* [Extracted text]:
[Start of Attachment]

The History of Life on Earth

The Earth is 4.54 billion years old; 3.8 billion years ago, the first life forms appeared; 225 million years ago, dinosaurs came on the scene and man took his first steps in Africa about 200,000 years ago. How do we know this?

Science!

One of the ways that researchers measure the age of organic material is through carbon-14 dating. In 1960, Willard Libby won the Nobel Prize for developing this technology. All living things contain carbon, which normally has six protons and six neutrons, so in its typical form, we call it carbon-12. But at any given time, there are trace amounts of carbon-14 in the atmosphere. Carbon-14 is a radioactive isotope that’s made when cosmic rays bombard nitrogen atoms at high altitudes, converting them to this more excited form.

[End of Attachment]

* [Prompt 1]:
According to the history of life on Earth text, who won the Nobel Prize in 1960 for developing carbon-14 dating?
* [Prompt 2]:
Extend the history of life on Earth text, picking up after its last sentence.

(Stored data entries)
[Start of Attachment]

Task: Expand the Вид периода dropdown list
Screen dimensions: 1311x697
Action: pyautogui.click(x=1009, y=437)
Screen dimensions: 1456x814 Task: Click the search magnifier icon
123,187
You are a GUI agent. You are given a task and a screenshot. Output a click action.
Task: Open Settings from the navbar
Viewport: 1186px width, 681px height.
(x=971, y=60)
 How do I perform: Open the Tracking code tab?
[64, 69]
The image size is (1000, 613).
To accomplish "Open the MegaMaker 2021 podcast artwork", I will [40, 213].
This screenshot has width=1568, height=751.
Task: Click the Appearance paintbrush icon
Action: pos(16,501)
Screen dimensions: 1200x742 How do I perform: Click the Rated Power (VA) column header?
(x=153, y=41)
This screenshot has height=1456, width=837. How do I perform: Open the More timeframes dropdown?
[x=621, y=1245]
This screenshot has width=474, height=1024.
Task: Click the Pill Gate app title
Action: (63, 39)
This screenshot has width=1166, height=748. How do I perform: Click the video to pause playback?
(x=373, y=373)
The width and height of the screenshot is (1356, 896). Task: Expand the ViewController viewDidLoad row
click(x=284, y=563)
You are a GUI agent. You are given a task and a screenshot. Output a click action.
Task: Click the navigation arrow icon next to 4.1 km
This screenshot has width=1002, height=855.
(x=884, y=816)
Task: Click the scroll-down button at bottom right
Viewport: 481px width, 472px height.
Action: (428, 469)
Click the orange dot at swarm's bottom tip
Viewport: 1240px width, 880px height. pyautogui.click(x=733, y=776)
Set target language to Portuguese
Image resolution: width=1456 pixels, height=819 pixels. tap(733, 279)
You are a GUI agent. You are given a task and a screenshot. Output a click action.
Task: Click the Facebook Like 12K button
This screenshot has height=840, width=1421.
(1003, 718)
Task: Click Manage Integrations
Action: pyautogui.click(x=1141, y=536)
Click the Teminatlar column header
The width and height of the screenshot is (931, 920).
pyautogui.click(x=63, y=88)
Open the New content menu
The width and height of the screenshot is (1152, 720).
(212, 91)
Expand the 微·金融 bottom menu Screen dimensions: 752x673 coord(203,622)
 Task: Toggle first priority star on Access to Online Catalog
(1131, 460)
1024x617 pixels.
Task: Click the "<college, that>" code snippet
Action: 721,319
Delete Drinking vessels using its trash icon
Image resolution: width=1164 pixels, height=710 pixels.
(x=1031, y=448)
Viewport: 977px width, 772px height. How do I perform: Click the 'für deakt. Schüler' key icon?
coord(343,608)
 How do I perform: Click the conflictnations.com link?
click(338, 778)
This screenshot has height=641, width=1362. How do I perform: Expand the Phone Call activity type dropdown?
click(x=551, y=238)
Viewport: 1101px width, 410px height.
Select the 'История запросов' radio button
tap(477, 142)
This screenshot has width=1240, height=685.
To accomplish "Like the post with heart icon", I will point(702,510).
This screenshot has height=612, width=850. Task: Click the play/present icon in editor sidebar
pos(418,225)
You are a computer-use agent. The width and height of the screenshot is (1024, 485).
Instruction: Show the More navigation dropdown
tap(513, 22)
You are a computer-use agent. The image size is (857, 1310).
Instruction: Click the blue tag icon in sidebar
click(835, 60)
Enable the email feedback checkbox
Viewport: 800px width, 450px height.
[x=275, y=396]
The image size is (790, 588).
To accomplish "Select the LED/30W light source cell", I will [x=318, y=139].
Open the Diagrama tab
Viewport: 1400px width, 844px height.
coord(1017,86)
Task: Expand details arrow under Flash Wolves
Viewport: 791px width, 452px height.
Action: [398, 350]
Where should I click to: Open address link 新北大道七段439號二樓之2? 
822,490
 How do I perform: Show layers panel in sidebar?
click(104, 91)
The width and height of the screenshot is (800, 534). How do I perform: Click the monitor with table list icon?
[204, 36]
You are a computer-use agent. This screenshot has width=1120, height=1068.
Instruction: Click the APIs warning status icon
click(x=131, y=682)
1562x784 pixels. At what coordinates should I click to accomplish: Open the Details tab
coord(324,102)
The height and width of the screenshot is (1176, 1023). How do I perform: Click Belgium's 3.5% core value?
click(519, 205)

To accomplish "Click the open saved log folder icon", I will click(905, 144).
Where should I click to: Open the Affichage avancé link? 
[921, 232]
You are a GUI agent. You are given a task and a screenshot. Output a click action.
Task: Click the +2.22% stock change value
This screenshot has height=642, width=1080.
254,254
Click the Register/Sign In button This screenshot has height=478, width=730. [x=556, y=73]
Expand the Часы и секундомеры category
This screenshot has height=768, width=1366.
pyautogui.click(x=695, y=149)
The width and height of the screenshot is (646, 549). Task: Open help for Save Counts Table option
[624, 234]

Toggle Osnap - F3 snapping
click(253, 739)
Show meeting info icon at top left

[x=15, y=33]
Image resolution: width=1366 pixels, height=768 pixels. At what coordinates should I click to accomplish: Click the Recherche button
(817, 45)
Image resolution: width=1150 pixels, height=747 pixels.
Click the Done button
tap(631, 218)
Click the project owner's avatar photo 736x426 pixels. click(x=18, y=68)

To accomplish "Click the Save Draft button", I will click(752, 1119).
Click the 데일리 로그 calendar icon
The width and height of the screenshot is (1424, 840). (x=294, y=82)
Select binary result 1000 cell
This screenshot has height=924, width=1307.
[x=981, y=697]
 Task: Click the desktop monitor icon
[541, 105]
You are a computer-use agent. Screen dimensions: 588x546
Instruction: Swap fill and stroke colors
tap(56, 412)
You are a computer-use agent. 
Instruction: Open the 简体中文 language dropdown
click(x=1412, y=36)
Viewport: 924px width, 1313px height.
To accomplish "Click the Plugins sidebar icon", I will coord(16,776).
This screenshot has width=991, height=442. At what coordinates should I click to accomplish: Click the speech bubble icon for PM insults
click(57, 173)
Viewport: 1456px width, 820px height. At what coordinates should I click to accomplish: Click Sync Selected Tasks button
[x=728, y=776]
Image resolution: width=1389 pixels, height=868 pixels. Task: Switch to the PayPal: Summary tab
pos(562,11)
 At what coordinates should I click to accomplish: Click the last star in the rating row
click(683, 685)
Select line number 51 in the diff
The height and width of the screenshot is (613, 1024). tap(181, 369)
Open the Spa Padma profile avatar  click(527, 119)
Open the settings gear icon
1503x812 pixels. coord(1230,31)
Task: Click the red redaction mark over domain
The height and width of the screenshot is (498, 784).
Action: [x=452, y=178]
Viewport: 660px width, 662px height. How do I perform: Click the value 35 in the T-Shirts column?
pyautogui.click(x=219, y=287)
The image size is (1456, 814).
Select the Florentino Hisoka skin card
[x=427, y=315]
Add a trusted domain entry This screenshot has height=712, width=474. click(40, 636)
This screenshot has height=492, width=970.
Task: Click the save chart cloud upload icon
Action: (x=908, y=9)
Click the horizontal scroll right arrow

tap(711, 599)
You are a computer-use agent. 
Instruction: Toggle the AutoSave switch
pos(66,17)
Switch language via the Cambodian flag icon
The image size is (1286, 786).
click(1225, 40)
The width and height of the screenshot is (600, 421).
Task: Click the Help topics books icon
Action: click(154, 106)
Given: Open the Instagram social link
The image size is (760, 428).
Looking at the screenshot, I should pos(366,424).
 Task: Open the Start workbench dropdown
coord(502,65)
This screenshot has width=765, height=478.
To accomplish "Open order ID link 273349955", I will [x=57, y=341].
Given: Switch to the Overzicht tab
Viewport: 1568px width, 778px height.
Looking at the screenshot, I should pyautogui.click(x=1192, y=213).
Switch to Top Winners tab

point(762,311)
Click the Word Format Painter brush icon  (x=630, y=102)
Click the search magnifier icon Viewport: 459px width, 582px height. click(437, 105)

[End of Attachment]

* [Exercise output 1]:
Willard Libby

* [Exercise output 2]:
When some living things, like plants and algae, make their own food through photosynthesis, they take in carbon dioxide from the air. Trace amounts of Carbon-14 make up a small percentage of that carbon dioxide, and it’s integrated into the tissues of the organism. Then creatures that can’t make their own food through photosynthesis (like us) eat the ones that can, and that carbon-14 is taken into our bodies as well. And because there’s a constant quantity of carbon-14 in the atmosphere, there’s a constant, corresponding quantity of it in the bodies of all living things, at least while they’re still alive.

Carbon-14 is radioactive which doesn’t necessarily mean it’s dangerous, only that it’s unstable. Over time, it decays back into nitrogen. When an organism dies, it stops taking in carbon. And the carbon-14 in the organism’s tissues starts to decay at a precise speed, but the amount of carbon-12 stays the same, since it’s stable and not radioactive.

We know that it takes 5,730 years for half of the carbon-14 in a sample to decay. It takes another 5,730 years for half of what’s left to decay, and so on. This is carbon-14′s half-life. All radioactive isotopes have one. And if we compare the amount of carbon-14 in a dead thing to the amount of regular carbon-12, we can find out how old it is.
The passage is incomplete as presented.